Without parents or money, schooling was not an option. Juliet said it was best to find “someone who could take care of me.”

 

She and her husband farm for corn, millet, sweet potatoes and bananas. She lives in a traditional thatch hut where she graciously invited me inside.

 

Juliet demonstrated the little fire pit where she cooks, where the family sleeps, how she grinds corn and saves her seeds in corn husks for the next season. All of this in a small circular space. She was a little embarrassed about the beans on the tidy dirt floor and used her little broom made of reeds to sweep them away.

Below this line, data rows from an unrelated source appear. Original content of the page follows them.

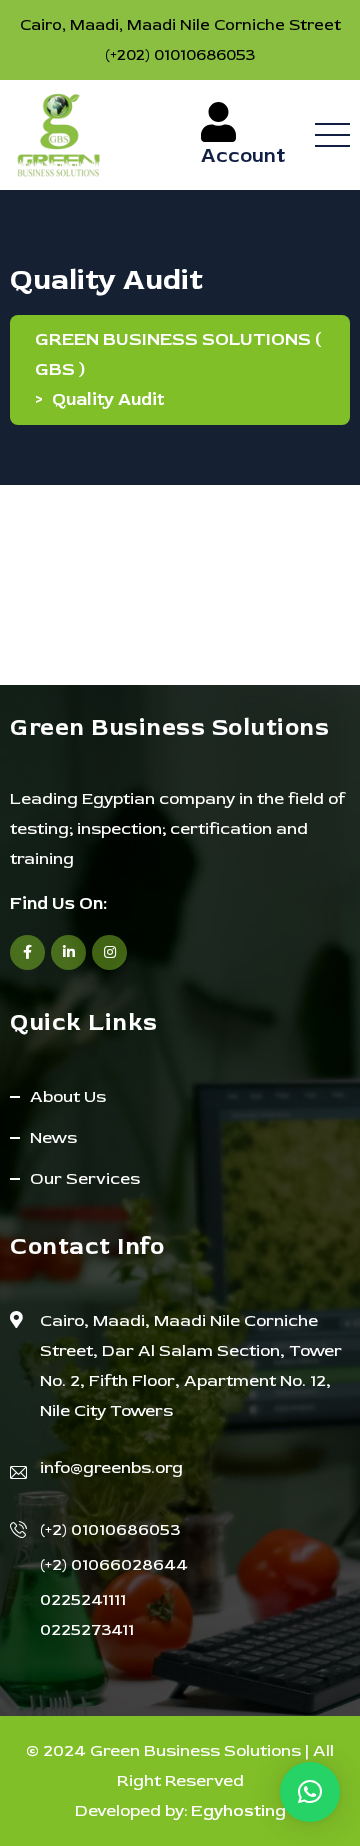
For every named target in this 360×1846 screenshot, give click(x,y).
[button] (310, 1792)
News (53, 1137)
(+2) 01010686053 (110, 1529)
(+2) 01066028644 (114, 1564)
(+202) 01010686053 (180, 55)
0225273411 (87, 1629)
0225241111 (83, 1599)
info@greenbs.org (111, 1467)
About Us (68, 1096)
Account (245, 155)
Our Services (85, 1178)
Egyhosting (238, 1810)
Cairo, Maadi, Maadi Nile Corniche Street (180, 25)
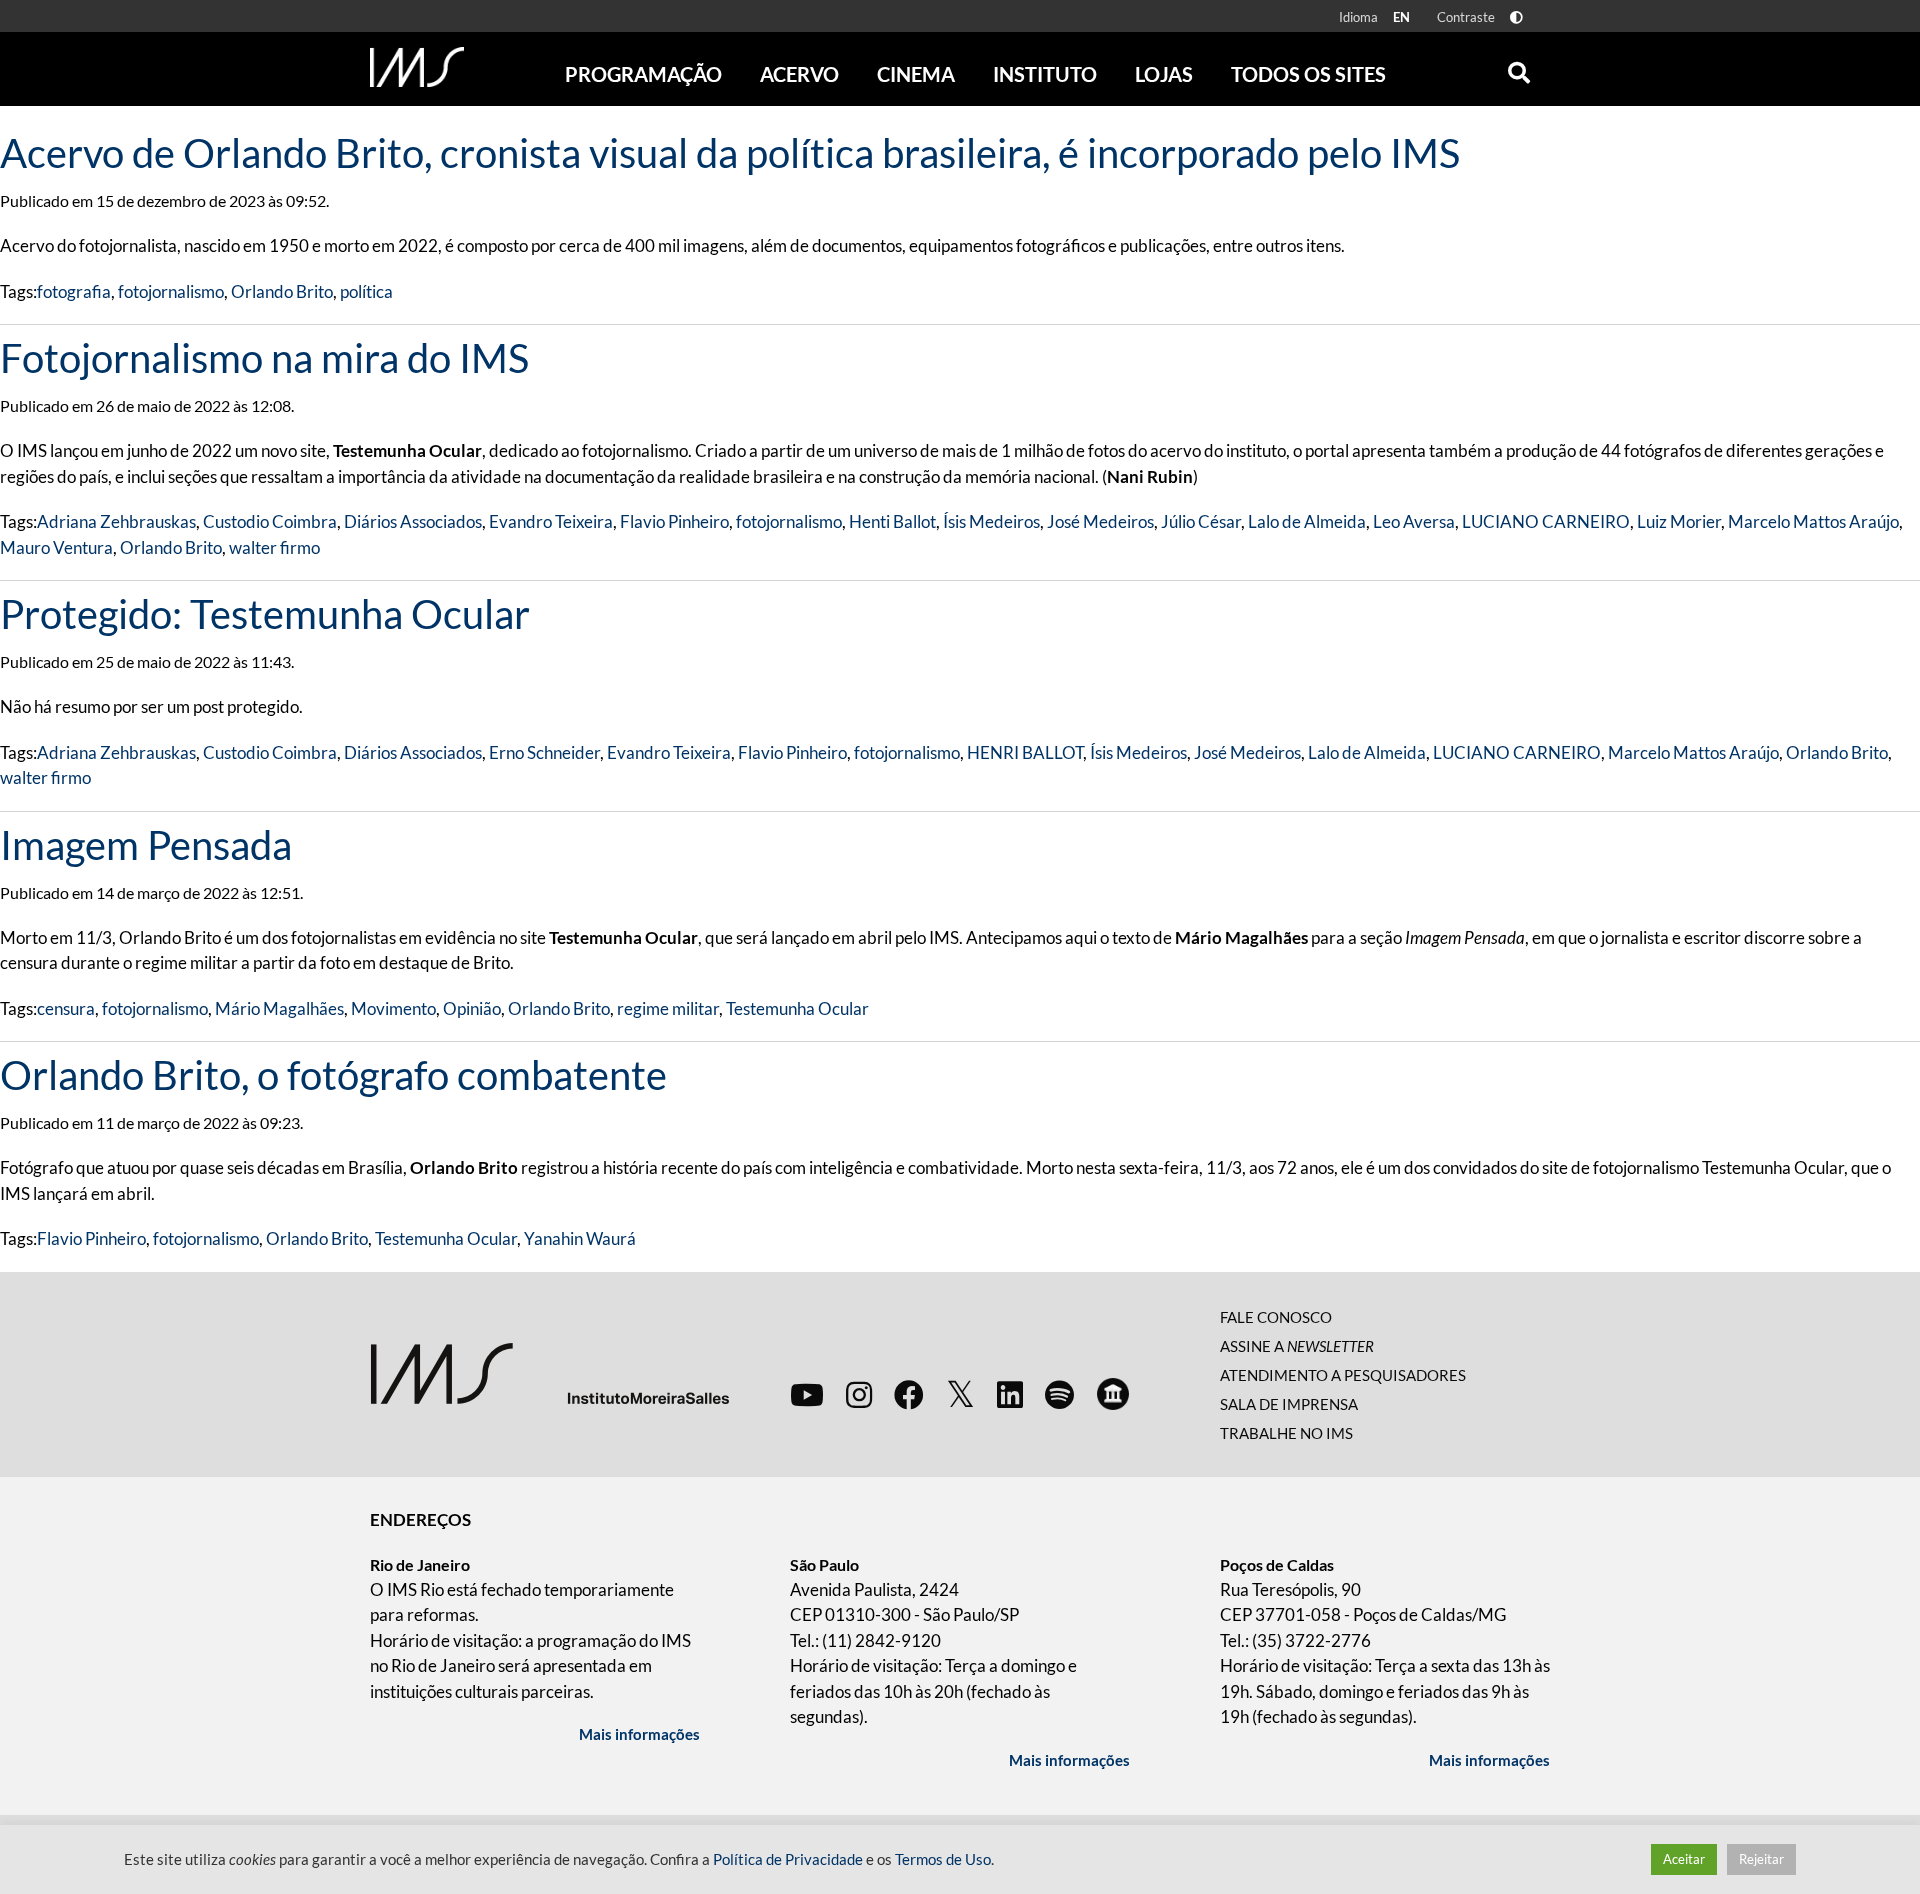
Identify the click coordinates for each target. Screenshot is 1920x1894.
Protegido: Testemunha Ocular (265, 614)
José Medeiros (1100, 521)
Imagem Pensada (146, 845)
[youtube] (807, 1394)
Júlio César (1201, 521)
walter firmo (274, 547)
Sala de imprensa (1289, 1404)
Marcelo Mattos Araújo (1813, 521)
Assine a (1297, 1346)
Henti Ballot (892, 521)
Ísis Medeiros (991, 521)
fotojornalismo (171, 291)
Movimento (393, 1008)
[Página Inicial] (417, 67)
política (366, 291)
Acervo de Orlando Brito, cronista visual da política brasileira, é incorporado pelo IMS (730, 153)
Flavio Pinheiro (674, 521)
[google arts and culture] (1113, 1394)
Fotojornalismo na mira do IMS (264, 358)
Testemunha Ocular (797, 1008)
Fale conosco (1276, 1317)
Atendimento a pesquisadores (1343, 1375)
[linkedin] (1010, 1394)
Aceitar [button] (1684, 1859)
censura (66, 1008)
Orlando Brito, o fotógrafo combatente (333, 1075)
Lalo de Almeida (1307, 521)
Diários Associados (413, 521)
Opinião (472, 1008)
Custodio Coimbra (270, 521)
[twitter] (960, 1395)
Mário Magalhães (279, 1008)
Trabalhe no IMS (1286, 1433)
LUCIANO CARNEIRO (1546, 521)
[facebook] (909, 1394)
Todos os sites (1308, 74)
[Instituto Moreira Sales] (549, 1372)
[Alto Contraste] (1516, 17)
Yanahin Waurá (580, 1238)
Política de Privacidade (788, 1859)
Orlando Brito (282, 291)
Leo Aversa (1414, 521)
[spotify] (1059, 1394)
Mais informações (639, 1734)
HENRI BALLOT (1025, 752)
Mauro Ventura (56, 547)
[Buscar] (1519, 68)
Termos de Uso (943, 1859)
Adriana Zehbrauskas (116, 521)
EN (1401, 17)
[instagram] (859, 1394)
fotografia (74, 291)
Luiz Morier (1679, 521)
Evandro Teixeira (551, 521)
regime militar (668, 1008)
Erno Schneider (544, 752)
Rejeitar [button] (1761, 1859)
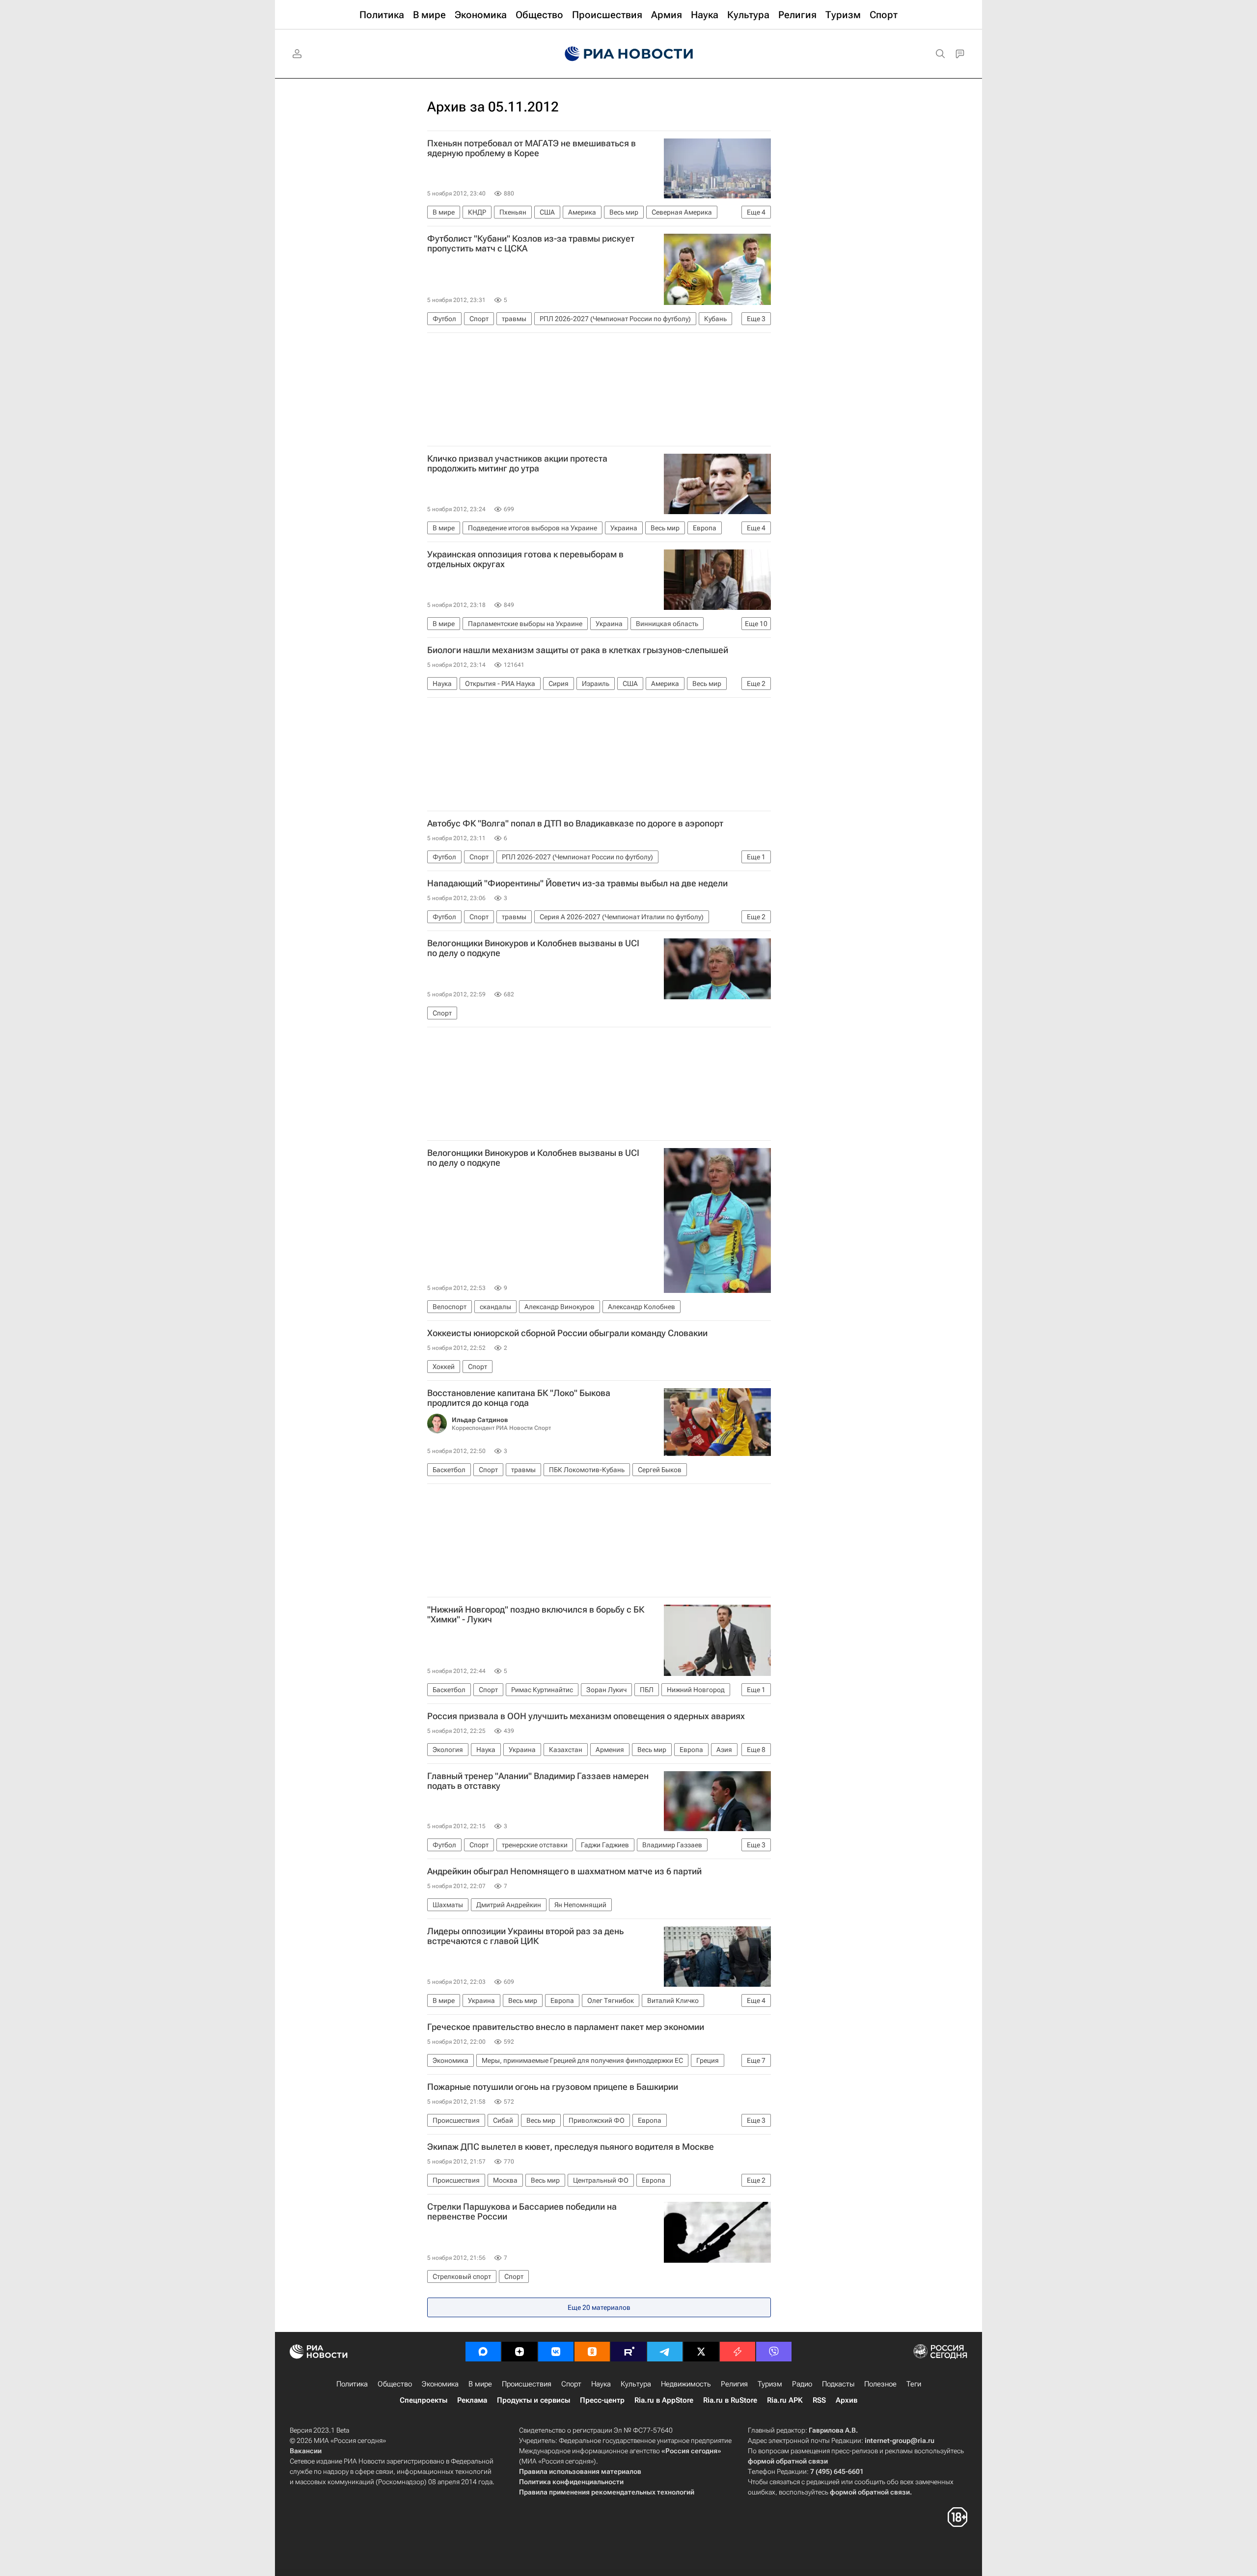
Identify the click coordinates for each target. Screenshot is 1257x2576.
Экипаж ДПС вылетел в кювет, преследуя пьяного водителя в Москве (570, 2147)
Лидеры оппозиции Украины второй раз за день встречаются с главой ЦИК (525, 1936)
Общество (395, 2384)
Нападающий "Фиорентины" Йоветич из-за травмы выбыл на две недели (577, 883)
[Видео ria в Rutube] (628, 2351)
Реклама (472, 2400)
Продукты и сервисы (533, 2400)
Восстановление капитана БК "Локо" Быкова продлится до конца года (518, 1398)
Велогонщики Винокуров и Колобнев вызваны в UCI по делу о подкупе (533, 948)
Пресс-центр (602, 2400)
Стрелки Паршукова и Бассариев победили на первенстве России (522, 2211)
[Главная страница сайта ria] (628, 54)
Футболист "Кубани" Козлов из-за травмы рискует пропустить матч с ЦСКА (530, 243)
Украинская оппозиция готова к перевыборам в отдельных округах (525, 559)
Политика (352, 2384)
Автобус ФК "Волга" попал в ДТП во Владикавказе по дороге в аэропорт (575, 823)
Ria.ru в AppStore (663, 2400)
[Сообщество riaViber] (774, 2351)
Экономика (440, 2384)
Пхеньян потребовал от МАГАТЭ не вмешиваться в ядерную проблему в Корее (531, 148)
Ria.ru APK (785, 2400)
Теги (913, 2384)
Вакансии (306, 2451)
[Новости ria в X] (701, 2351)
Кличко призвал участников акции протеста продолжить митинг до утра (517, 463)
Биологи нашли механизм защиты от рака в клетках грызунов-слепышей (577, 650)
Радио (802, 2384)
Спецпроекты (423, 2400)
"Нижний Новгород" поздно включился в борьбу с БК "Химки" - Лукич (535, 1614)
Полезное (880, 2384)
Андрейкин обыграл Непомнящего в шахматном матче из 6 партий (564, 1871)
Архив (846, 2400)
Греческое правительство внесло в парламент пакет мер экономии (565, 2027)
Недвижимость (686, 2384)
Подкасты (838, 2384)
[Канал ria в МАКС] (483, 2351)
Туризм (770, 2384)
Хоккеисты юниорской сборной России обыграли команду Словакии (567, 1333)
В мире (480, 2384)
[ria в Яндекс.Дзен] (519, 2351)
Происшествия (526, 2384)
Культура (636, 2384)
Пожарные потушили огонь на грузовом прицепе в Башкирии (552, 2087)
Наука (601, 2384)
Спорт (571, 2384)
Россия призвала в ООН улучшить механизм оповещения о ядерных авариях (586, 1716)
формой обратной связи (788, 2461)
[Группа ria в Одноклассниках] (592, 2351)
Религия (734, 2384)
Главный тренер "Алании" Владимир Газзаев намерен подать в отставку (538, 1781)
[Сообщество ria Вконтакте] (556, 2351)
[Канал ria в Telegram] (665, 2351)
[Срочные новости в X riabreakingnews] (737, 2351)
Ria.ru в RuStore (730, 2400)
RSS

She proudly showed me two chairs that she said were “for when the ladies come to talk.”

 

Juliet represents what the women of Africa are when you get away from the stereotypes: smart, resourceful, committed to the community and wanting the very best for their children. “My dream is for my children to be educated,” said Juliet. “That is what I would like.”

 

Juliet is not so different from the American team staffing the clinic. The main difference between her and all of us is not intelligence, resourcefulness or resilience – merely a lack of opportunity. She is a mom who works hard and wants her kids to have a good life.

 

This is what I have loved about Medical Missions Foundation from the beginning. The dignity with which the staff treats every parent, and the nurturing way they treat every child as if they were family.

 

More than that, the Medical Missions team always seems to find a special bond, finding cherished friends in the countries where they work, so close it often feels like family.

 

Juliet does not have indoor water, a phone or electricity. But she is wealthy.

 

Out of the 700 people who arrived at the Cwero clinic, I am grateful Juliet decided to strike up that conversation. Just one more valuable gift this trip has given me, that didn’t cost any money.